Assigned task: Wherever "size" turns up in the entries, copy out the line that holds it.

----------

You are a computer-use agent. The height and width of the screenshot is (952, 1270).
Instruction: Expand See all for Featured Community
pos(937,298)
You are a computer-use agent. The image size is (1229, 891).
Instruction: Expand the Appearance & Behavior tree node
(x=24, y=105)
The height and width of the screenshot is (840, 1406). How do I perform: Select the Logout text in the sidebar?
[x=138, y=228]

----------

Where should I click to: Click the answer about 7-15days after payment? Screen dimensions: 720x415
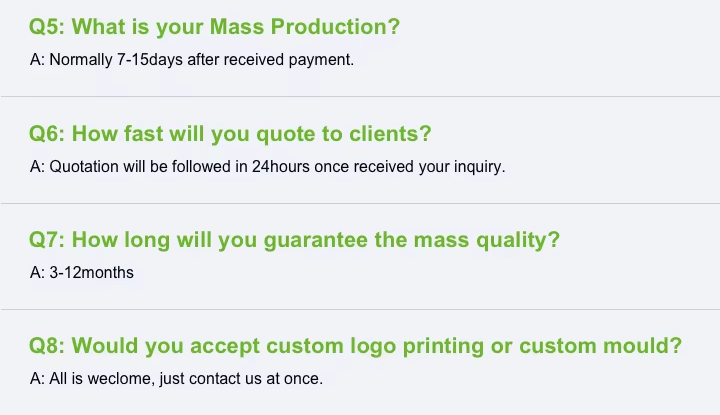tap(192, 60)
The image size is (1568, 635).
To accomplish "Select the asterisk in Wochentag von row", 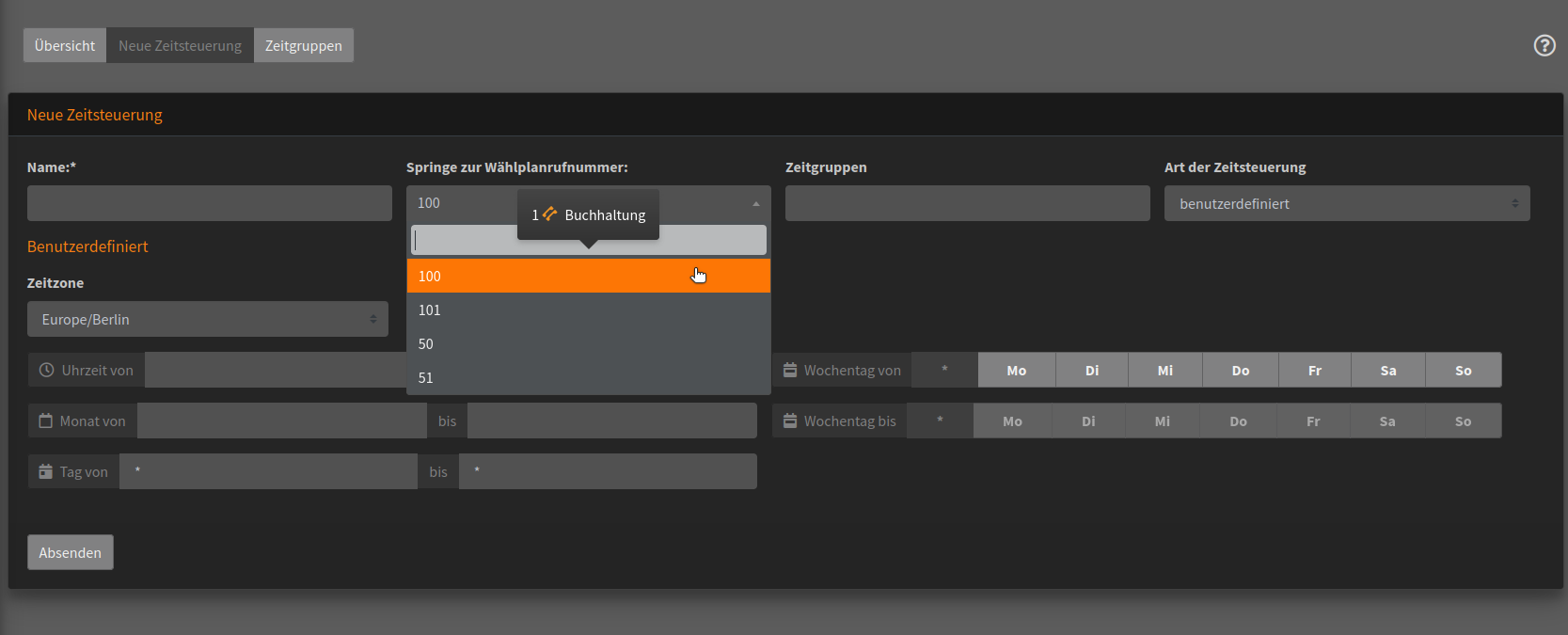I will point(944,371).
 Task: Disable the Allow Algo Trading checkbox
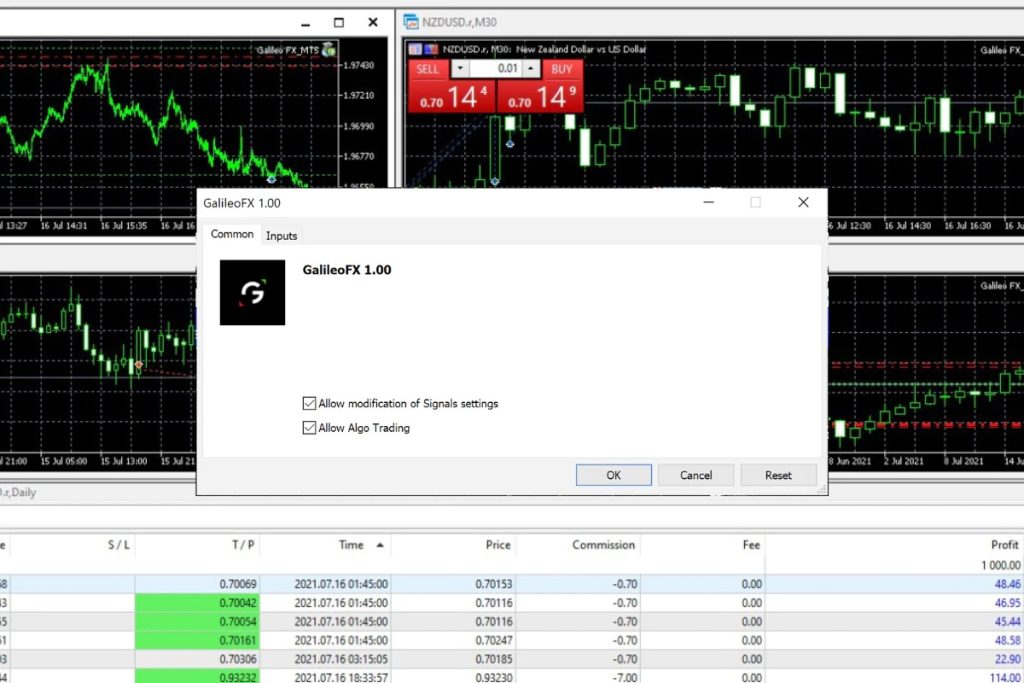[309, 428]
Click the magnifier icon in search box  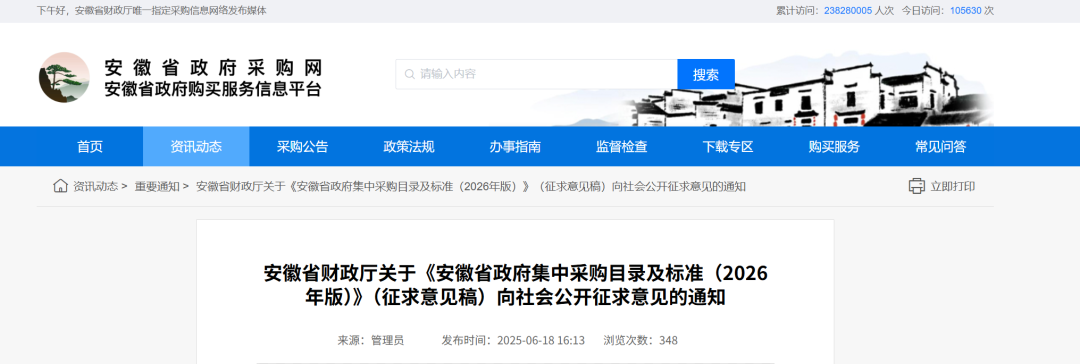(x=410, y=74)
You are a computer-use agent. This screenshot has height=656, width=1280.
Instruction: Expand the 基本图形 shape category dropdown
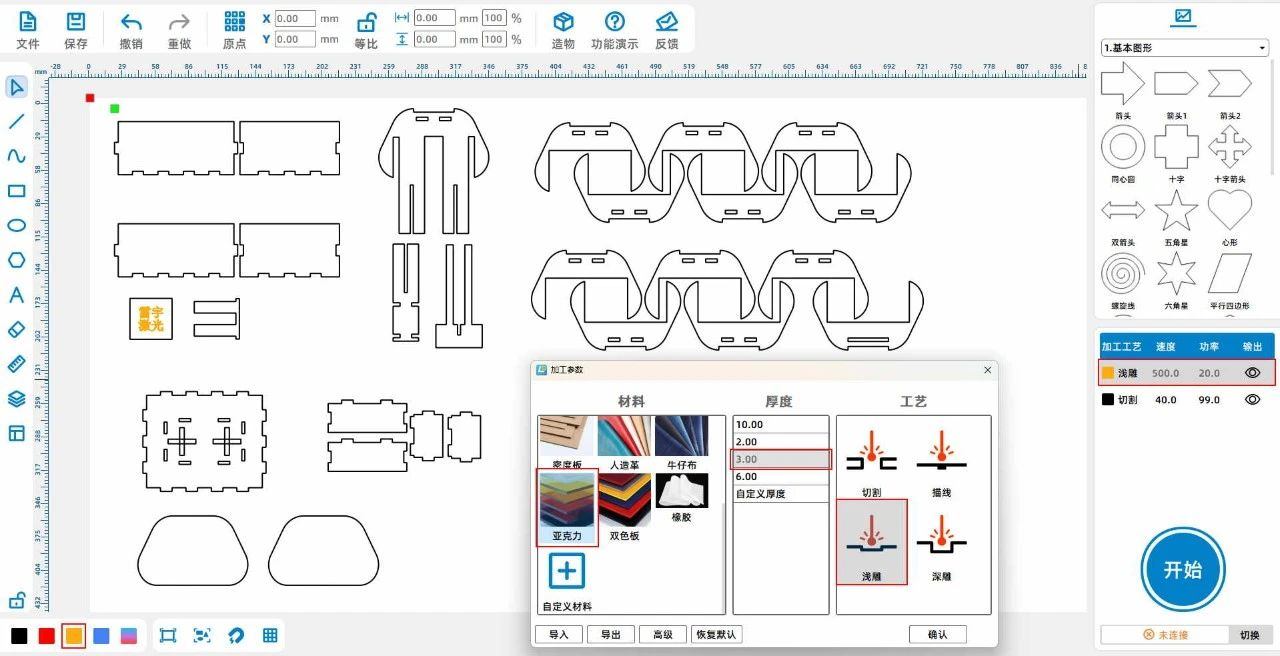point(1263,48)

----------

Answer to this exercise:
You are a computer-use agent. The image size is (1229, 891).
The image size is (1568, 635).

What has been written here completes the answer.